A variable number of the anterior cheek teeth may be little more than simple conical teeth; but the rest of the set are commonly more complicated. No definite laws can be laid down as to the complication of the posterior as compared with the anterior set. Broadly speaking, it is purely herbivorous creatures in which the least difference can be detected at the two extremities, and which are at the same time the most elaborately decorated with tubercles and ridges. The converse is true that in purely carnivorous animals, including insect- and fish-eating forms, there is the greatest difference between the anterior set of grinding teeth and those which follow. In these two respects such animals as a Lemur and a Rhinoceros occupy the extremes. Furthermore, it may be said that omnivorous creatures lie, as their diet would suggest, in an intermediate position. Generally speaking, when there is a marked difference between the first premolar and molars at the end of the series, there is a gradual approximation in structure of a progressive kind. The tubercles become more numerous in successive teeth; but the corollary which is apparently deducible from this, i.e. that the last molar is the most elaborate of the series, is by no means always true. The last cheek tooth indeed is often degenerate. On the other hand, it is very markedly the largest of the series in such diverse types as the Elephant, the hog Phacochoerus, and the Rodent Hydrochoerus. It is a rule that the cheek teeth of the upper jaw are more complicated than the corresponding teeth of the lower jaw.
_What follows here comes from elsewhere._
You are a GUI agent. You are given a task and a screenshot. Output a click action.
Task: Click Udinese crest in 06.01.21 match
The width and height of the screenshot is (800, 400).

The structure of the cheek teeth is very diverse among the Mammalia. Broadly, two types are to be recognised. There are teeth in which the grinding surface is raised into a series of two, to many, tubercles sharper or blunter as the case may be;—sharper and fewer at the same time in carnivorous and especially in insectivorous types, more abundant in omnivorous animals. To this form of tooth the term "bunodont" is applied. There is no doubt that this is the earliest type of tooth; but whether the fewer or the more cusped condition is the primitive one is a question that is reserved for consideration at the end of the present chapter. The other type of grinding tooth is known as "lophodont." This is exemplified by such types as the Perissodactyla and Ungulates generally, and by the Rodents. The tooth is traversed by ridges which have generally a transverse direction to the long axis of the jaw in which the tooth lies. The ridges may be regarded as having been developed between tubercles which they connect and whose distinctness as tubercles is thereby destroyed. Lophodont teeth are only found in vegetable-feeding animals.